**TASK GOAL:** Only a number is wanted: the count of lines in this listing that contain "accomplish".

**DATA PROVIDED:**
__________
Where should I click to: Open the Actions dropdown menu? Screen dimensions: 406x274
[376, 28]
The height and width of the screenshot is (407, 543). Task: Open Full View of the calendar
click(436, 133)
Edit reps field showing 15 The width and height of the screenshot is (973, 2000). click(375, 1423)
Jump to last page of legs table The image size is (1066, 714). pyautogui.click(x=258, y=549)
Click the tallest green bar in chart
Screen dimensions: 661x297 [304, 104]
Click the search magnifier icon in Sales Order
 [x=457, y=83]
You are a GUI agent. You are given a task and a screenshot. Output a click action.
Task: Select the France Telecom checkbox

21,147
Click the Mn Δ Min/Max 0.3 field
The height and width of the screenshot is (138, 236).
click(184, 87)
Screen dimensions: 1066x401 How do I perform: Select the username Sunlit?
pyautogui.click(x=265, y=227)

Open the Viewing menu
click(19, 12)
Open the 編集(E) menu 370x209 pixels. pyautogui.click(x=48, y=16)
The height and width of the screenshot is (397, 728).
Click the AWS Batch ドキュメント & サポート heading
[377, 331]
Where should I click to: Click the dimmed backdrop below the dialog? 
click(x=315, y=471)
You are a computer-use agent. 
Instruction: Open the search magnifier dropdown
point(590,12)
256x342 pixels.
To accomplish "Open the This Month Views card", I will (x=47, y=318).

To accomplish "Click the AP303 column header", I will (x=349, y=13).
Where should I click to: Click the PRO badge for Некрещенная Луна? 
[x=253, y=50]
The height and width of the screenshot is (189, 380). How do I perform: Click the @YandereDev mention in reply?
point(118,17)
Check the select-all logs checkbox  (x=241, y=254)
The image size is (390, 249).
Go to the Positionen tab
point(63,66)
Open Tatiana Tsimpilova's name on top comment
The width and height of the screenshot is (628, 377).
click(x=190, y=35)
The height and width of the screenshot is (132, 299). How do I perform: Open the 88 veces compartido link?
__________
**SOLUTION FOR THIS PROBLEM:** 2